The students were not the only ones who enjoyed the demonstration. The bread-baking assembly was interdisciplinary in nature, crossing all curricula. Responding positively, both in attendance and reaction, were many Middle School sixth-grade teachers, Spanish and French teachers, Physical Education teachers, and Art teachers, along with their students.
In addition to the educational aspects, the success of the King Arthur Assembly was a collaborative effort by Middle School faculty and staff. Family and Consumer Science Teachers Andrea Cacciatore and Cheryl Scantlebury cleared the calendar for the Life Skills Bread Baking Program; Buildings and Grounds unloaded the pallet of over 1,600 pounds of flour when it arrived before the assembly; Food and Nutrition personnel Cheryl Heckle and the ladies in the kitchen baked 16 loaves of bread to distribute as samples to the students; teachers Phil Anzalone and Gerard Sampson, along with their students, assembled over 300 bags of ingredients for distribution to the students and faculty. In preparation for the presentation, the Instructional Technology staff set up the overhead projector and remained present to assist with any technology issues during the assembly.

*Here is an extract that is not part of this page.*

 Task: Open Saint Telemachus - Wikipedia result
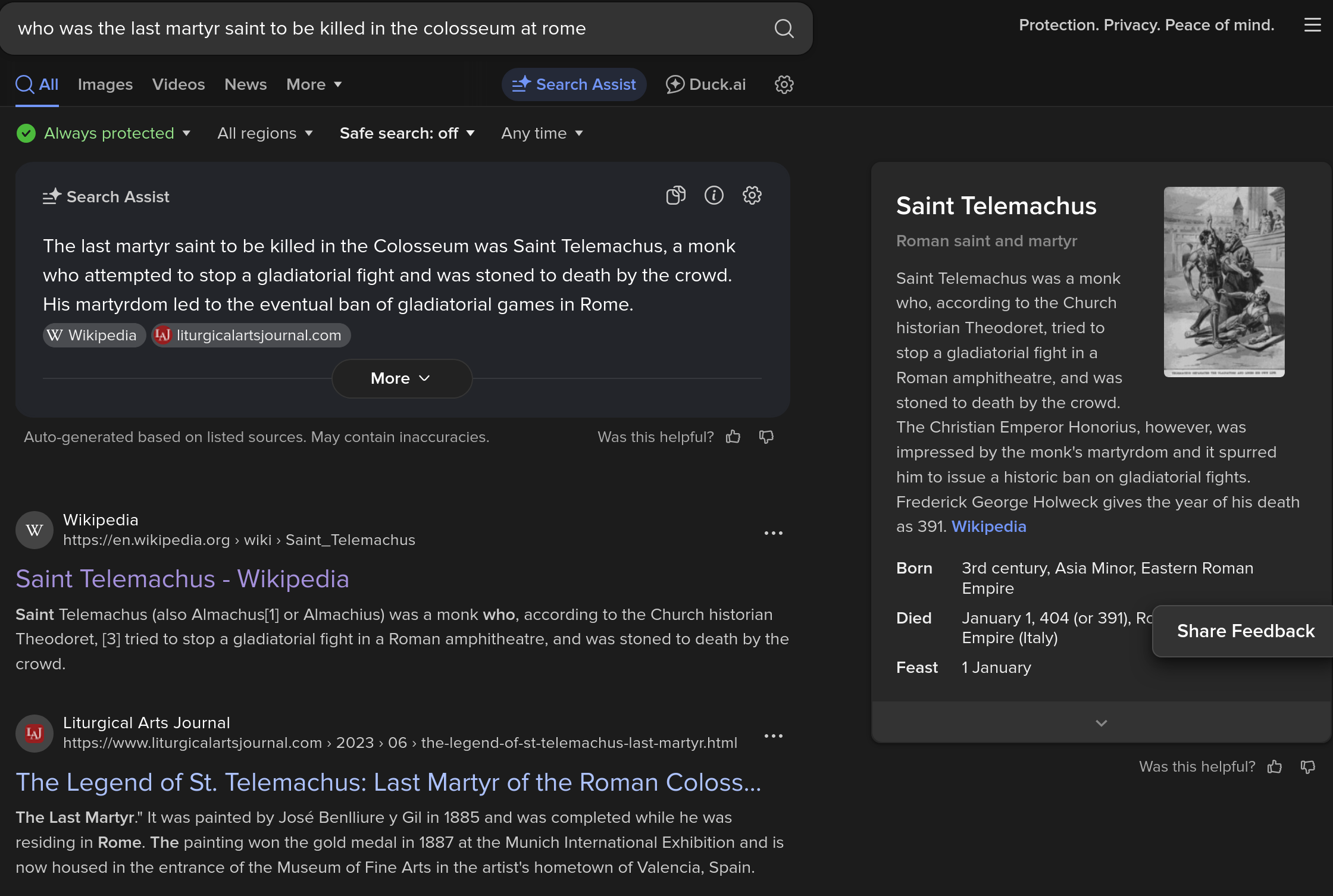[x=182, y=579]
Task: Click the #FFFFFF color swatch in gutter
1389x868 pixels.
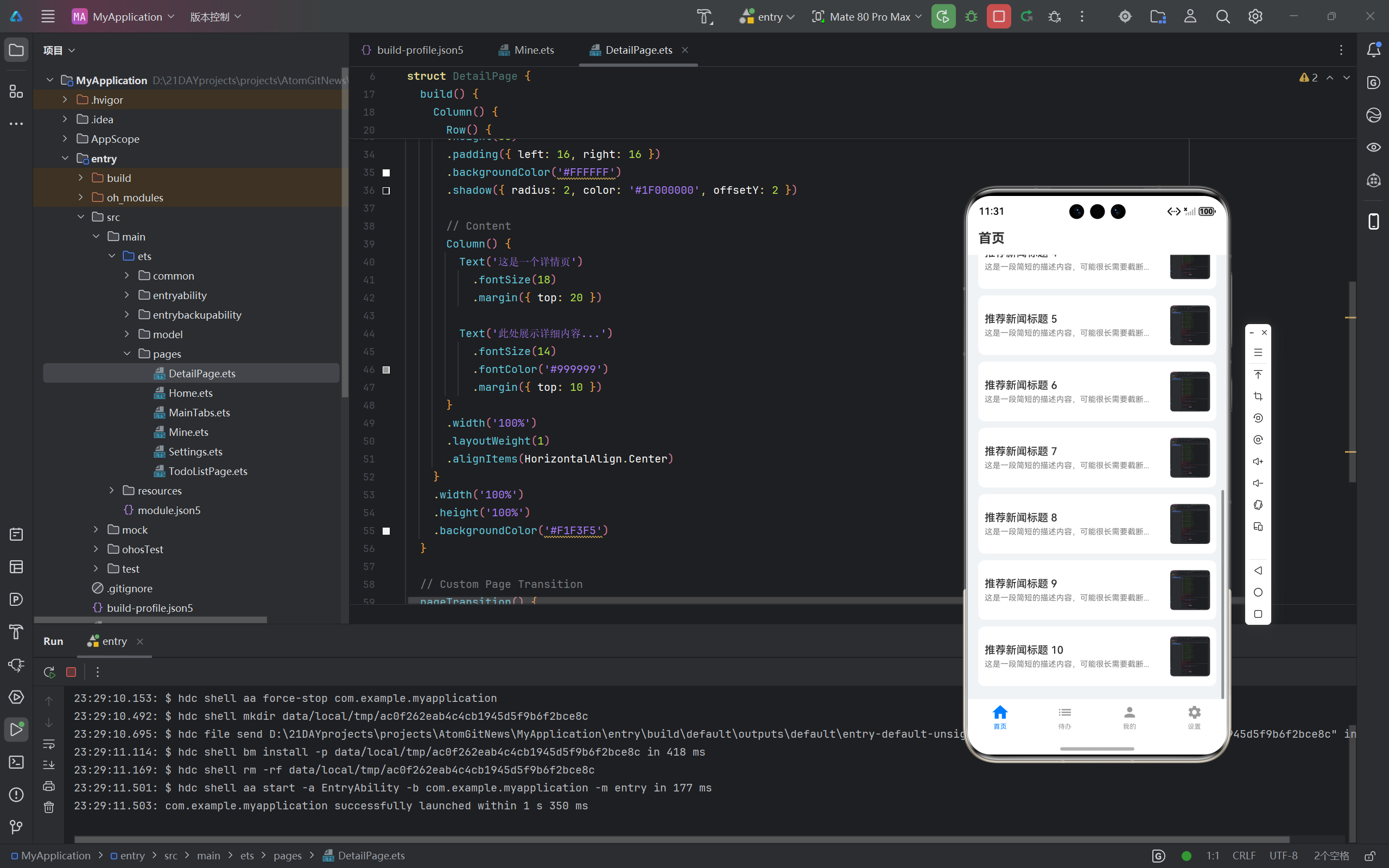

Mrs. Scantlebury received positive feedback about the presentation from students, like Ryan Muscarella who loved eating the freshly baked loaves and Leah Tama who went home and took complete charge of her baking project with confidence, thanks to her Home and Career Skills classes from last semester. Faculty members Leslie Davis extolled the entire concept of King Arthur Flour’s Life Skills Bread Baking Program, for their generous donation of flour, the high-quality of the instructor, and the remarkable opportunity for the students; Anna Martin reported that the PTA parents were similarly delighted by the program and their children’s excitement for such an important life skill.
In the end, the participating students rose to the occasion and produced more than 220 scrumptious loaves to distribute to local charities.